**WORK TASK**
Which of the lines below include the word "Meet"? Pull each one out.

**ENTRIES SUPPLIED**
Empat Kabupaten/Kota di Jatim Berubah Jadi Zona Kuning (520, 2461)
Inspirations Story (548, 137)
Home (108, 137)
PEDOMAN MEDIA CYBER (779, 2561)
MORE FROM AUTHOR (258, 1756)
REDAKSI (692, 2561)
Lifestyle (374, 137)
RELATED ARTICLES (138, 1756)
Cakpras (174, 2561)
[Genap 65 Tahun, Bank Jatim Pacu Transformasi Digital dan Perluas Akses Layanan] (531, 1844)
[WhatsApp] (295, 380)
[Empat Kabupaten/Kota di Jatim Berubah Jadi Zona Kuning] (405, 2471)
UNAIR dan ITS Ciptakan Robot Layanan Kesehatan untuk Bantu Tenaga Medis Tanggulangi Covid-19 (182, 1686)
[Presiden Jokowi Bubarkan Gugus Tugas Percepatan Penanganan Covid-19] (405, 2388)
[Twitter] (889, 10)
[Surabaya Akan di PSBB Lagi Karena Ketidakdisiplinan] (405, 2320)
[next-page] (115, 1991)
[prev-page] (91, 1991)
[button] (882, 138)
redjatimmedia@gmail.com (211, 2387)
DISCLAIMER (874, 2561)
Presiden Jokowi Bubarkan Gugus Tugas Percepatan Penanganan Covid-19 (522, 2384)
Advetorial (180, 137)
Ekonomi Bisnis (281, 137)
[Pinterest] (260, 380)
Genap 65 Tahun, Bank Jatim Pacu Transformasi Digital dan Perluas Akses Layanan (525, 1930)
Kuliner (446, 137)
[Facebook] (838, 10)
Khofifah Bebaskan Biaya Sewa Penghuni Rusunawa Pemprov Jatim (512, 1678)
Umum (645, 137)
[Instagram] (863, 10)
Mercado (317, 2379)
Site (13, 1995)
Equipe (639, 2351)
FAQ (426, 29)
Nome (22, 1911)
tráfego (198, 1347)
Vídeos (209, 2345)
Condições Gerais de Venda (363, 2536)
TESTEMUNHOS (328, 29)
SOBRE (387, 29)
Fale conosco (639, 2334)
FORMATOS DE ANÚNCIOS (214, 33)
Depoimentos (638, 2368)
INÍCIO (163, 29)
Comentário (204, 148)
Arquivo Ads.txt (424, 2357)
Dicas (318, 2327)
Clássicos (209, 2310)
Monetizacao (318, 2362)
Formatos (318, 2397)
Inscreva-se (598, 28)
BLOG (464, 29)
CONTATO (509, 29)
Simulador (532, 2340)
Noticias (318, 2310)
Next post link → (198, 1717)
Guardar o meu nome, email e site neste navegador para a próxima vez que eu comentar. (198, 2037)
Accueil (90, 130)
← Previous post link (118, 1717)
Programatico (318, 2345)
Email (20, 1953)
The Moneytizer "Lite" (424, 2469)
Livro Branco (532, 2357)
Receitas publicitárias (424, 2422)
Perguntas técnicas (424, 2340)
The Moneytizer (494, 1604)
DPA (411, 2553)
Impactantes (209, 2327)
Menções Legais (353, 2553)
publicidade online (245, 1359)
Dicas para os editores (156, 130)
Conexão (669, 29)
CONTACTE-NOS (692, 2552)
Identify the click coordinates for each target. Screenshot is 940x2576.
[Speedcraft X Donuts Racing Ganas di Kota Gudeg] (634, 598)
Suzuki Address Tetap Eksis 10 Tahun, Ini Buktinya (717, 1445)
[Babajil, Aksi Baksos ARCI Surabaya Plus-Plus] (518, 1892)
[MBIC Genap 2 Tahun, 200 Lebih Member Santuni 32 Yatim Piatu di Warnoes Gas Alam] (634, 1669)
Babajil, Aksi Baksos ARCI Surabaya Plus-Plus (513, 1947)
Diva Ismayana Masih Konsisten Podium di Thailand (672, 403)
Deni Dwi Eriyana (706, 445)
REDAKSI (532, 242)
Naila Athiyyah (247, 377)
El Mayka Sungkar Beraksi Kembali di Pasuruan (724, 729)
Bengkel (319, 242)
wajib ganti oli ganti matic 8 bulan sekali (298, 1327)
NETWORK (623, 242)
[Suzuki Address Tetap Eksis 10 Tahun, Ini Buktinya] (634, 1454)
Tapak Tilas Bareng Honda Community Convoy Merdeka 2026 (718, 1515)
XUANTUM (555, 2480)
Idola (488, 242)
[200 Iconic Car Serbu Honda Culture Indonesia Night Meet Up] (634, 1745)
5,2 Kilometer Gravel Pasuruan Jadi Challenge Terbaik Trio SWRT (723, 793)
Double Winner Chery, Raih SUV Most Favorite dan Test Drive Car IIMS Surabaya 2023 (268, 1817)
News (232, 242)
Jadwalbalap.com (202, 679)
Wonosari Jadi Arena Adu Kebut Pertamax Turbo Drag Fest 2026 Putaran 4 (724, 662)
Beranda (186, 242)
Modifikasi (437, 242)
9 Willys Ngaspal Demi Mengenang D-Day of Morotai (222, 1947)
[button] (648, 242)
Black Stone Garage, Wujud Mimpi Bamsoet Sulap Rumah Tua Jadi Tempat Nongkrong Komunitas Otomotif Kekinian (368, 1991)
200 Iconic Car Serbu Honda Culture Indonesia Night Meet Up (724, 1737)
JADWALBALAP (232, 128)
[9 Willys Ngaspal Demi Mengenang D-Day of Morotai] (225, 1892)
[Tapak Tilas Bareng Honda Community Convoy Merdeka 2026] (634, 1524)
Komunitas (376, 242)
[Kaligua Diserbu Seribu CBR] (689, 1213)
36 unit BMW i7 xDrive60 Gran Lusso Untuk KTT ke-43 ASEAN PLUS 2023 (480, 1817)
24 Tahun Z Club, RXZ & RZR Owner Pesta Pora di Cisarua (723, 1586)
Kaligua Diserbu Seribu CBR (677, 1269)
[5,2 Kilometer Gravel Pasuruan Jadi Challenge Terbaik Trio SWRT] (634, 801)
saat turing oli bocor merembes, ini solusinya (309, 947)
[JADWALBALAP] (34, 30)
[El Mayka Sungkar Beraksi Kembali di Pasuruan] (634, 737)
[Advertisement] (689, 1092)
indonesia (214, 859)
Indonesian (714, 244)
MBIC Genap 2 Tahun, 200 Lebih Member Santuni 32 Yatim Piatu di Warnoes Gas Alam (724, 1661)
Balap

**RESULT**
[200 Iconic Car Serbu Honda Culture Indonesia Night Meet Up] (634, 1745)
200 Iconic Car Serbu Honda Culture Indonesia Night Meet Up (724, 1737)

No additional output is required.